Strengths and Limitations
This study was conducted at a single institution. Moreover, it was a small number of participants and did not consider individual backgrounds such as the stage of esophageal cancer, drugs used, medical history, pain, respiratory control, noise, and illumination, which are considered to be related to the results. Furthermore, since this was an observational, field-based study, the techniques and order of turning and endotracheal suctioning were inconsistent. Therefore, the generalization of the findings is limited. In the future, it is necessary to increase the number of cases, paying attention to the types of diseases, individual backgrounds, and uniformity of techniques. Conversely, this study provides important insights into how nursing care provided to patients under sedation management may affect physiological indicators. This is a fundamental finding for future consideration of the management of pain, agitation, and delirium in the ICU.
Implications for Practice
This study suggests that routine nursing care for patients under sedation immediately after surgery may be stressful for patients. The distress and stress in patients under sedation control are controlled to some degree but not eliminated. Proactive recognition by nurses using these indicators of potentially occurring stress and providing more considerate care will improve the quality of life of postoperative patients.
Conclusions
This study examined changes in arousal level, autonomic nervous system indices, and vital signs associated with turning and endotracheal suctioning, which are essential care provided by nurses to sedated patients in the postoperative ICU.

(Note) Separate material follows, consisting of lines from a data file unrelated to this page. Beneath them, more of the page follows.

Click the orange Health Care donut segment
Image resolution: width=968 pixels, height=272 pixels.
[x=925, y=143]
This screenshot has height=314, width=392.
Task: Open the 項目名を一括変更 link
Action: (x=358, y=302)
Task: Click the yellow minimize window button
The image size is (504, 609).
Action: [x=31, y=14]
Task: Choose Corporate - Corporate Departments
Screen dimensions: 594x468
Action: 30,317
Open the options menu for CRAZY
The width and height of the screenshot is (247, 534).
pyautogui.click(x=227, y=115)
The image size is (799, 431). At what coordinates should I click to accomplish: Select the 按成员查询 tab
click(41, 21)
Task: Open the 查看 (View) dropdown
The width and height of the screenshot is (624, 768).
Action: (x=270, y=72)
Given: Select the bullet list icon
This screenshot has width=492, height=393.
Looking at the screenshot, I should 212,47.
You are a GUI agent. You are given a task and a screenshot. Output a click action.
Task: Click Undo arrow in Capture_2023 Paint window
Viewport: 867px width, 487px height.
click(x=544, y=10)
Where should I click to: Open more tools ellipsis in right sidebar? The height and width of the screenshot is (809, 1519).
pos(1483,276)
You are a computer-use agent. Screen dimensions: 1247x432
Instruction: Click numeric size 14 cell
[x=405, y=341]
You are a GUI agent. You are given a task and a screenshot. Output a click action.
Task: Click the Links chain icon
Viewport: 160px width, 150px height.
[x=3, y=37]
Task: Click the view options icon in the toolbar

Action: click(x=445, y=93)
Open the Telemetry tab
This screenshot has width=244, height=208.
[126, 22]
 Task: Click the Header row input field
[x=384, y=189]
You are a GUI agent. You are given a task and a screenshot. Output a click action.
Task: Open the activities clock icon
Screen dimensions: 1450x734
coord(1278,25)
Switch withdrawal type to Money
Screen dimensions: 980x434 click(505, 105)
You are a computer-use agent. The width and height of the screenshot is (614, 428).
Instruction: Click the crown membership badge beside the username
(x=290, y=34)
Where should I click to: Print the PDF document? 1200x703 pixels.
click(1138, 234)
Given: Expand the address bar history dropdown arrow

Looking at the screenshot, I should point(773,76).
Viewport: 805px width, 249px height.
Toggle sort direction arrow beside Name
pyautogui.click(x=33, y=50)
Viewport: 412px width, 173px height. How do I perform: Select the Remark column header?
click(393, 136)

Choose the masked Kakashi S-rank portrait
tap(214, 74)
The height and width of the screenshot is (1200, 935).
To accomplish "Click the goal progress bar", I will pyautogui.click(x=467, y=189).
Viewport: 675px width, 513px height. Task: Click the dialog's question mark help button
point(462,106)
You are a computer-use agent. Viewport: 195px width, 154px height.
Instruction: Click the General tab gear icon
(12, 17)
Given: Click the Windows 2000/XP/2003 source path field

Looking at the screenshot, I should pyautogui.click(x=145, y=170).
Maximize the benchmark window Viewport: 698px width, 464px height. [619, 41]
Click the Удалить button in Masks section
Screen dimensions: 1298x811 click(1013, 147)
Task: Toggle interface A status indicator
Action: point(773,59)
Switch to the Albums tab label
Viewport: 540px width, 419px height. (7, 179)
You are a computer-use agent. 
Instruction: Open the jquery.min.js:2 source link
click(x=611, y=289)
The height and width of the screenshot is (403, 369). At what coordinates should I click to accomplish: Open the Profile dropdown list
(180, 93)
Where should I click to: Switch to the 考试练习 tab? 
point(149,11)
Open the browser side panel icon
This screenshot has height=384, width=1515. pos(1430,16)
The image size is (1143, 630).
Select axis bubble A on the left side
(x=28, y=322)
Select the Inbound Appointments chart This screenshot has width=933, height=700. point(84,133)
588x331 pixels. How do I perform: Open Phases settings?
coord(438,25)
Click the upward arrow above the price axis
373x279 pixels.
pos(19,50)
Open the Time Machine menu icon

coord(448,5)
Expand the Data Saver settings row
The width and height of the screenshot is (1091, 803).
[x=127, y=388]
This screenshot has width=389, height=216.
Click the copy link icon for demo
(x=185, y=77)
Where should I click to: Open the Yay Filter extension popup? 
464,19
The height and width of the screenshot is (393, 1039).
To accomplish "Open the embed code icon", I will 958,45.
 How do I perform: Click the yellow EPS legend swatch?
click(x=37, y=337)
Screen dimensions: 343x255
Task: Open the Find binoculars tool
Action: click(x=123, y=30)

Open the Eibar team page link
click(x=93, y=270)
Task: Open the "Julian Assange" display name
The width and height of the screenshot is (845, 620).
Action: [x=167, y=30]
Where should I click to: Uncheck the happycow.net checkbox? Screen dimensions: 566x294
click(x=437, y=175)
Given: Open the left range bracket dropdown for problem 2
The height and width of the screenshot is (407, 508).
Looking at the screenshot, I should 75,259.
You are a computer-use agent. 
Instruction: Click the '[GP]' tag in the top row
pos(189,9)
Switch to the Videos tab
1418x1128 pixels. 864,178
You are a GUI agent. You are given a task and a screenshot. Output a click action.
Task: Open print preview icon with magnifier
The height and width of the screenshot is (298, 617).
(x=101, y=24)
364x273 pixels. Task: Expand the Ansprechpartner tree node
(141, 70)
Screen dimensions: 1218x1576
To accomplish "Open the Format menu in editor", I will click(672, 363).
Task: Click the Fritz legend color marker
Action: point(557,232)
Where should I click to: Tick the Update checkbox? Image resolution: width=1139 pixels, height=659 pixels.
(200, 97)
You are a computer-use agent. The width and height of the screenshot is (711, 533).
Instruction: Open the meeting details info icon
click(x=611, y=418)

The results revealed that different types and combinations of nursing care might cause different patient stress. Moreover, the autonomic nervous system indices may be more likely to react to stresses in a variety of nursing care, while arousal levels may be more likely to react to burdensome stresses. If the characteristics of these physiological indicators can be effectively utilized with behavioral indicators, it may be possible to accurately identify stress in patients with suppressed responses to stimuli and provide mitigating measures.